Within the records, find every line that includes the word "home" and copy it.

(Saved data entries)

──────────

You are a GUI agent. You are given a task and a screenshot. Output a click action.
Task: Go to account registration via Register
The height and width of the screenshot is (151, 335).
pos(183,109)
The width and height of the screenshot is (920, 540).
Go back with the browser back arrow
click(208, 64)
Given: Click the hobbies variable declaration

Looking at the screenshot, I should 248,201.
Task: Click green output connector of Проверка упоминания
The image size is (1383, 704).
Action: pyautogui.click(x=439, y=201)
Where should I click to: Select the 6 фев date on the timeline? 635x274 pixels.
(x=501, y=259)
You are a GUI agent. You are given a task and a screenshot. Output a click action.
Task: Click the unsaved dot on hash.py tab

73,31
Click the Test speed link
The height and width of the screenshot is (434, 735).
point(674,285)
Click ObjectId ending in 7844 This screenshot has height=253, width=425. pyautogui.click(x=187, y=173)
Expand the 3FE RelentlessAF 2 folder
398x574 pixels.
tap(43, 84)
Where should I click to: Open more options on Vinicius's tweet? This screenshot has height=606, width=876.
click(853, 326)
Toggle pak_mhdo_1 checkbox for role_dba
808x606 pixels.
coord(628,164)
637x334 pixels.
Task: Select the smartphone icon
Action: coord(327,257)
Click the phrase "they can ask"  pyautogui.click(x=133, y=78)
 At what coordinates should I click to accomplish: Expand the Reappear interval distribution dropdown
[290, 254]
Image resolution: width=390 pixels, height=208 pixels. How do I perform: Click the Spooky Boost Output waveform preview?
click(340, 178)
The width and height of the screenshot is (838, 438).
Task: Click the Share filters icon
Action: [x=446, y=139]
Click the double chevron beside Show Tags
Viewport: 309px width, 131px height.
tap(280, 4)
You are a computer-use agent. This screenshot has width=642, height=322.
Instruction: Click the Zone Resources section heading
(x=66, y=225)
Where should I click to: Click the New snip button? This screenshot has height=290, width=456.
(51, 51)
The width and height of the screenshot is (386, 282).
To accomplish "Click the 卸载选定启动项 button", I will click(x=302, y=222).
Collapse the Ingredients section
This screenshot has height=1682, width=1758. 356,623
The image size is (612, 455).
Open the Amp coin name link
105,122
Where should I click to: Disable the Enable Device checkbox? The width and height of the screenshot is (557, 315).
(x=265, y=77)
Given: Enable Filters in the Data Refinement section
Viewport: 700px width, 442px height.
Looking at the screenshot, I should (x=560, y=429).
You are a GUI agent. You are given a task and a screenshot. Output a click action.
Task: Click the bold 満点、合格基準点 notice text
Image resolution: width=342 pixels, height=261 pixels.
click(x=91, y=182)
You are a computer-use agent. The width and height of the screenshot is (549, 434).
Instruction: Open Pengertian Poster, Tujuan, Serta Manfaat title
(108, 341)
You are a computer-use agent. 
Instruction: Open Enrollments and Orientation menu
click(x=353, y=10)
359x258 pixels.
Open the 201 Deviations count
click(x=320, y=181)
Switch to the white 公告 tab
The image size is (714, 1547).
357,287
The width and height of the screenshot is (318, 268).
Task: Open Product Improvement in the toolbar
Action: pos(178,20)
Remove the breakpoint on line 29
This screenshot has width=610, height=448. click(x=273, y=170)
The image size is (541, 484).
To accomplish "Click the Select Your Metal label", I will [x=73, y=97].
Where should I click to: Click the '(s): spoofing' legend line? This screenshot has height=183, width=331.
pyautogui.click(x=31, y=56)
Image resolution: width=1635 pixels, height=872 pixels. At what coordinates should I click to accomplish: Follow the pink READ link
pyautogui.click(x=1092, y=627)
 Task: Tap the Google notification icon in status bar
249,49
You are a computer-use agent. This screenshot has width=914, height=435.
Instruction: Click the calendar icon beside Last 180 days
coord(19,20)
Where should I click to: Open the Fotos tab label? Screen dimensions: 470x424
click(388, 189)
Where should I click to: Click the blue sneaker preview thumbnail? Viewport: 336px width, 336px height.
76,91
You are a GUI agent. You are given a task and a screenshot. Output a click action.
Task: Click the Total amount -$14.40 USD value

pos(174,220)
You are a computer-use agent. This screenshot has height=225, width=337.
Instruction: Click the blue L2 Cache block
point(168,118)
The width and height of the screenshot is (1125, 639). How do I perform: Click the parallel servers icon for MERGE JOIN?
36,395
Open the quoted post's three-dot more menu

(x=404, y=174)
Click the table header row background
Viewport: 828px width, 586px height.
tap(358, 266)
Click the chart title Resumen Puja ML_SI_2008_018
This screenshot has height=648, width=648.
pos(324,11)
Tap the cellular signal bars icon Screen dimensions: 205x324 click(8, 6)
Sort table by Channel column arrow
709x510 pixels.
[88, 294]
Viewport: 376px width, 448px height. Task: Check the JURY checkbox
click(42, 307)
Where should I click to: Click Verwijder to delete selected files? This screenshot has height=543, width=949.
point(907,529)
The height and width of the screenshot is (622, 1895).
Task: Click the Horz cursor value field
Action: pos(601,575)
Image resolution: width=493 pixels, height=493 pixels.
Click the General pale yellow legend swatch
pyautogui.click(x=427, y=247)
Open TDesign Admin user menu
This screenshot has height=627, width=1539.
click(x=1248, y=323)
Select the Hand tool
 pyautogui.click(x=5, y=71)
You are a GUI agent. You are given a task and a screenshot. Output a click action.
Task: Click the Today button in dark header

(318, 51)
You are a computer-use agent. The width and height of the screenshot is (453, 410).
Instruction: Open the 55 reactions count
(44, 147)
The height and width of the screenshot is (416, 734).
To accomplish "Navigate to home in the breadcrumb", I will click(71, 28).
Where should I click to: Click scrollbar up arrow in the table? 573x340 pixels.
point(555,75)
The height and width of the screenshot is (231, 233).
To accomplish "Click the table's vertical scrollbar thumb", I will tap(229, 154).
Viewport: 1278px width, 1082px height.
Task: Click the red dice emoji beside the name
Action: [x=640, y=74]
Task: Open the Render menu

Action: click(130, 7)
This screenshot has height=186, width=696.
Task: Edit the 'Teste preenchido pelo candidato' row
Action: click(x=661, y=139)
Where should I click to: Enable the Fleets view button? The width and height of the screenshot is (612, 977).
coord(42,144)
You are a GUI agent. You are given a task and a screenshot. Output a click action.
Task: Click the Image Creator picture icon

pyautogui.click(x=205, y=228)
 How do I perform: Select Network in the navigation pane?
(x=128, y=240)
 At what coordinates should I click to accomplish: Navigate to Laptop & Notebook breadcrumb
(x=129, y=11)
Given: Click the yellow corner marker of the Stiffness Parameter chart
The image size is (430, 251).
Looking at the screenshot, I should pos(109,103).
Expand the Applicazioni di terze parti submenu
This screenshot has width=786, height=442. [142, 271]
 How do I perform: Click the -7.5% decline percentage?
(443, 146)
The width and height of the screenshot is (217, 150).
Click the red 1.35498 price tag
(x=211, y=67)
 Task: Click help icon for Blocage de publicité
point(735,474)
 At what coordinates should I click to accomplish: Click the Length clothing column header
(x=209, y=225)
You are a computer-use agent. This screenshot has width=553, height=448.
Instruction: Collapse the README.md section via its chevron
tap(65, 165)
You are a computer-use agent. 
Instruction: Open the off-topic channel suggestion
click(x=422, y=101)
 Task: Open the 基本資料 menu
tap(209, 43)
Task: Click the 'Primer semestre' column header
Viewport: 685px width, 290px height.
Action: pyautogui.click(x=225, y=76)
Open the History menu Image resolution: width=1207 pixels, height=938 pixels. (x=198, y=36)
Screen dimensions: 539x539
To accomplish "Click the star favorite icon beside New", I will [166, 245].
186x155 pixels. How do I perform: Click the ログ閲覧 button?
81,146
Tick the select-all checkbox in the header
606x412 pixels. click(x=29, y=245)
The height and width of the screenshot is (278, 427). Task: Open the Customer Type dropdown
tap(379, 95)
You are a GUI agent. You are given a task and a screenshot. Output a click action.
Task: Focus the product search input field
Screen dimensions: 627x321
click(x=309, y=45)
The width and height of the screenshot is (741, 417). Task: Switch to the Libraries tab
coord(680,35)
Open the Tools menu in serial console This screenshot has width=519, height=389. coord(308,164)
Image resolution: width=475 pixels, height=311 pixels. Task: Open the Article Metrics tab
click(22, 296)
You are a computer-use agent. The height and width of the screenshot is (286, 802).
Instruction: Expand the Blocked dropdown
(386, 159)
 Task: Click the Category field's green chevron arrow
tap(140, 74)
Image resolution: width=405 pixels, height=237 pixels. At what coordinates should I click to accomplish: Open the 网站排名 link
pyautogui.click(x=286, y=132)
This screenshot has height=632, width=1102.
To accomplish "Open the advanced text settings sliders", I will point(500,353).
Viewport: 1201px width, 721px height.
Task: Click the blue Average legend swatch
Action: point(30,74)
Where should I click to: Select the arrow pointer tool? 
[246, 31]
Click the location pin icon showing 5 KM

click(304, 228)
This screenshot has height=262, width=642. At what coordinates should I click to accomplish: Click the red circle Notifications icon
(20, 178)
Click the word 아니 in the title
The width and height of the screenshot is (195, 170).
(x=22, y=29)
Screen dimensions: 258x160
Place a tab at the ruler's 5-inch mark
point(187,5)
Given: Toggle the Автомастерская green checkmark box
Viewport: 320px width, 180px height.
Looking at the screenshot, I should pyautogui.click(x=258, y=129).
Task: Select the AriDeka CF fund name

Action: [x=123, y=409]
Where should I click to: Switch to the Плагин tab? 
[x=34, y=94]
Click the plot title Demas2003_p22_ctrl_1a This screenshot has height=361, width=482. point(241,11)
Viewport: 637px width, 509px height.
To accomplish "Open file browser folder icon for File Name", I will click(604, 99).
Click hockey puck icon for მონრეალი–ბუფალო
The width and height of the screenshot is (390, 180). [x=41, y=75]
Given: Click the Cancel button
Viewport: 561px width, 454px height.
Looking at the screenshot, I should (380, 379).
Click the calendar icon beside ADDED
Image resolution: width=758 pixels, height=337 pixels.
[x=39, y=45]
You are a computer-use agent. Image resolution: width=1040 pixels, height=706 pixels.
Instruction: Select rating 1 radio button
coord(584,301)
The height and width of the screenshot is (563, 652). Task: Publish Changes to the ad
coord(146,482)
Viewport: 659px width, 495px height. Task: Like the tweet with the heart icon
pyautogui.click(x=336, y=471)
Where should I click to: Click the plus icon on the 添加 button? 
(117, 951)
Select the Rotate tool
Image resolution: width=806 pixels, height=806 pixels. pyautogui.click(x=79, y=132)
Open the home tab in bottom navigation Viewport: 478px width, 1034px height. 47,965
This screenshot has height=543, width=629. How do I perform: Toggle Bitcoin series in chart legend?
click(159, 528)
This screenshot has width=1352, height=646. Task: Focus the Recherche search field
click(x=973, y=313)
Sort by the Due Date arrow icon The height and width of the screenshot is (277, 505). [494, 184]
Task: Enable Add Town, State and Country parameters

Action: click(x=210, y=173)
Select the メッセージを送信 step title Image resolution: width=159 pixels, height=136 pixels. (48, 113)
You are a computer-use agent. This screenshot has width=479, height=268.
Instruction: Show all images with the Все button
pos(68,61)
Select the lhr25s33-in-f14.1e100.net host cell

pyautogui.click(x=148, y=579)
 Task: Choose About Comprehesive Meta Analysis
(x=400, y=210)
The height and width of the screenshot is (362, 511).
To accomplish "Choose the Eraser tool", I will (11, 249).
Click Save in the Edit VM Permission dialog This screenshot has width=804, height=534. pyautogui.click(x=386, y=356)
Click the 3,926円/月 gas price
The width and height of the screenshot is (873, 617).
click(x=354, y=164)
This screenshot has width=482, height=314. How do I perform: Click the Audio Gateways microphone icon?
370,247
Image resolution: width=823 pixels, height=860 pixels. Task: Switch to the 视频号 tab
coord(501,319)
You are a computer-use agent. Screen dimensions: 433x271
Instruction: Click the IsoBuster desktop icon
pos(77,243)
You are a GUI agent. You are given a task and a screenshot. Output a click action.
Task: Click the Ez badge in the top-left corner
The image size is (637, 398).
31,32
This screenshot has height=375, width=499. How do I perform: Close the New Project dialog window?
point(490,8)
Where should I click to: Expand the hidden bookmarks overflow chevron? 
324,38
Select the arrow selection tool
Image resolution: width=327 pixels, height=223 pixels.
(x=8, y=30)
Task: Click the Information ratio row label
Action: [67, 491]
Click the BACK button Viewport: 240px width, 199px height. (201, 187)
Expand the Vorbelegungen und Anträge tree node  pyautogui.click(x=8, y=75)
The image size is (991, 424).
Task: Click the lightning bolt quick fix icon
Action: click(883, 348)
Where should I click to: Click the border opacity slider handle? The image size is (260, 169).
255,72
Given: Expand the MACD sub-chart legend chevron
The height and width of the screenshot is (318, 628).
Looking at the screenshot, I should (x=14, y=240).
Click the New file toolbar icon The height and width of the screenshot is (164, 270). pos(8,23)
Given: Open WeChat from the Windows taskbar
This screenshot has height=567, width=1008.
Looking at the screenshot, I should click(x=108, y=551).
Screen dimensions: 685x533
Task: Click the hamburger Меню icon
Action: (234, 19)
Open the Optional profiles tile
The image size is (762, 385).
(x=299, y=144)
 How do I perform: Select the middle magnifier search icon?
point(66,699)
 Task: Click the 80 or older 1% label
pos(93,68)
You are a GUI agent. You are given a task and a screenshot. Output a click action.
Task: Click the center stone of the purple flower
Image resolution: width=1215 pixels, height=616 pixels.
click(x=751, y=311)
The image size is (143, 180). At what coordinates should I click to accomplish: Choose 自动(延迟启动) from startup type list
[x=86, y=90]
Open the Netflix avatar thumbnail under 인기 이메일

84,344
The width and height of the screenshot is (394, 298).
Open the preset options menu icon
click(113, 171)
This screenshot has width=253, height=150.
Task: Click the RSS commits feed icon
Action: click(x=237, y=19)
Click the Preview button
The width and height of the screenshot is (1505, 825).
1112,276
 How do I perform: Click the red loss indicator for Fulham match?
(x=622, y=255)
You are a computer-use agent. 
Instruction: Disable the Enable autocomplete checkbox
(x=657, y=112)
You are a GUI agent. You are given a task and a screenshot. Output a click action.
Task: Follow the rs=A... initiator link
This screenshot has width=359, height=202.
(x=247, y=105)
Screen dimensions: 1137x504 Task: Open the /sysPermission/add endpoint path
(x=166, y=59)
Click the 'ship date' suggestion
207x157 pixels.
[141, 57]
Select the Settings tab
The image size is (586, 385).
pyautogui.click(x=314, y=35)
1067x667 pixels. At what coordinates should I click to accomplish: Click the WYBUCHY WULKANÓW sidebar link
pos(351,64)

──────────

[Task output]:
To accomplish "Navigate to home in the breadcrumb", I will click(71, 28).
Open the home tab in bottom navigation Viewport: 478px width, 1034px height. 47,965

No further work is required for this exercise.